Recent changes to GPU profiling interfaces have highlighted that home-grown macro APIs are easy to misuse, and require good compilation coverage to avoid wasting develoer time. Having an OpenCL config will help, but another thing that would help is to move towards using real polymorphism, and let every compiler compile all three "GPU" implementations on every configuration.

This particular case seems quite simple, because we only ever support compiling for one flavour of GPU at a time. We make a class gmx::IGpuProfiler with the obvious handful of pure virtual methods, which will have three concrete (perhaps header-only) implementations that defer the function call to real CUDA/OpenCL/no code, respectively. So long as whoever owns the gpuProfiler object calls its methods through the actual type (which we manage via defines in config.h like other configurability), rather than a pointer to either base or derived class, then devirtualization is trivial. The compiler knows the concrete type, and that no other type is possible - see http://hubicka.blogspot.se/2014/01/devirtualization-in-c-part-1.html.

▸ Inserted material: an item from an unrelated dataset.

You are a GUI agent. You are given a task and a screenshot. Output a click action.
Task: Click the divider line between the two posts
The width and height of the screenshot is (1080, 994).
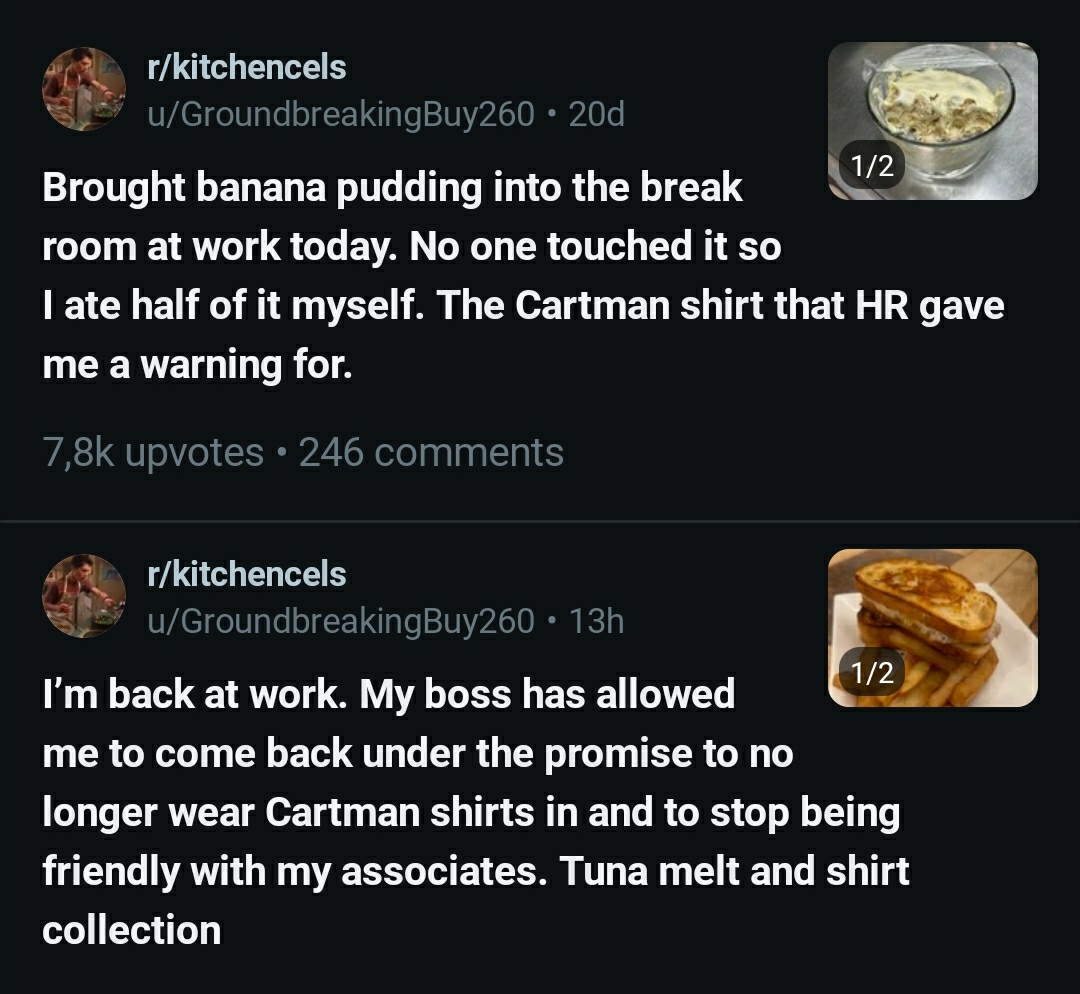coord(540,521)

This way, the compiler compiles the abstract base class, and all three derived classes (checking all of them for syntax, style and Doxygen), but only one of them per build configuration is actually called. So those calls compile down to the same direct function call we have now. AFAIK the linker doesn't care when some code that can't be called calls functions that aren't defined anywhere in this build configuration. One still can't catch all problems, but e.g. adding a new parameter to one of the virtual methods for use with CUDA, and not updating the OpenCL code will lead to at least an unused-parameter warning on all build types, not just an OpenCL one. And we avoid developers having to write, learn, use and mis-use unfamiliar one-off constructs like CUDA_FUNC_TERM.

The only catch I have thought of is that e.g. the compiler for a CUDA build has to see the function calls to OpenCL code, which have to be declared in some header, and that header has to compile even though #include <CL/cl.h> etc. generally shouldn't/won't refer to a real file. So we might need some fakery which e.g. we already do so that MPI_Comm is always a valid type, even in a no-MPI build.

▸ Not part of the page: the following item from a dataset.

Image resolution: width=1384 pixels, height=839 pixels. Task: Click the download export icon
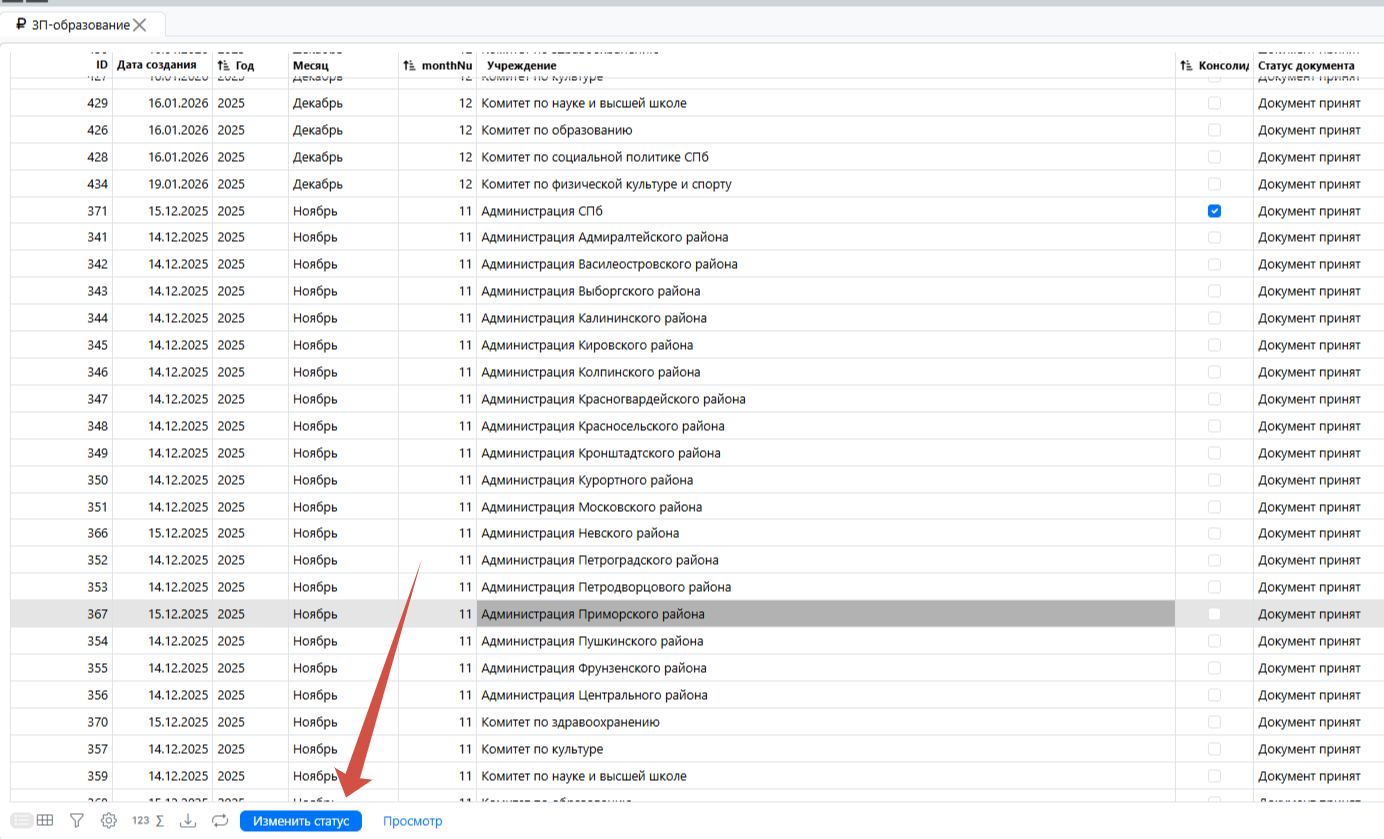pos(187,821)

I think the same goes for the rest of the GPU code - we just need the caller to know the actual derived type in this build config, which seems straightforward. Obviously the CPU-only code is completely unaffected by any of this, because the conditionals we do every MD step for whether this is a GPU run have been run before we make any call to a GPU API.

History

#1 Updated by Teemu Murtola over 3 years ago

Mark Abraham wrote:

So long as whoever owns the gpuProfiler object calls its methods through the actual type (which we manage via defines in config.h like other configurability), rather than a pointer to either base or derived class, then devirtualization is trivial.

"Trivial" is a strong statement. To actually make this work even theoretically, you either need C++11 final (which is problematic if the code is ever visible to CUDA, until we bump up the required version somewhat more), or you can never pass around any references or pointers, just copies of the actual objects.

This way, the compiler compiles the abstract base class, and all three derived classes (checking all of them for syntax, style and Doxygen), but only one of them per build configuration is actually called. So those calls compile down to the same direct function call we have now. AFAIK the linker doesn't care when some code that can't be called calls functions that aren't defined anywhere in this build configuration.

This is not true. Everything that the linker sees needs to link properly. The only possible exception is with static linking with .a files (and even with .a files, the linker only drops complete object files if none of the symbols defined there are referenced; I don't know whether this happens before or after actually doing something else with the contents).

The only catch I have thought of is that e.g. the compiler for a CUDA build has to see the function calls to OpenCL code, which have to be declared in some header, and that header has to compile even though #include <CL/cl.h> etc. generally shouldn't/won't refer to a real file. So we might need some fakery which e.g. we already do so that MPI_Comm is always a valid type, even in a no-MPI build.

I think a realistic way of doing this is to have the functions with #ifdef'd contents at the point where they need to call into CUDA/OpenCL code. Whether this is in a header or a source file depends a bit how we want to organize things, but it should not be difficult to keep any CUDA/OpenCL specific types outside these common headers.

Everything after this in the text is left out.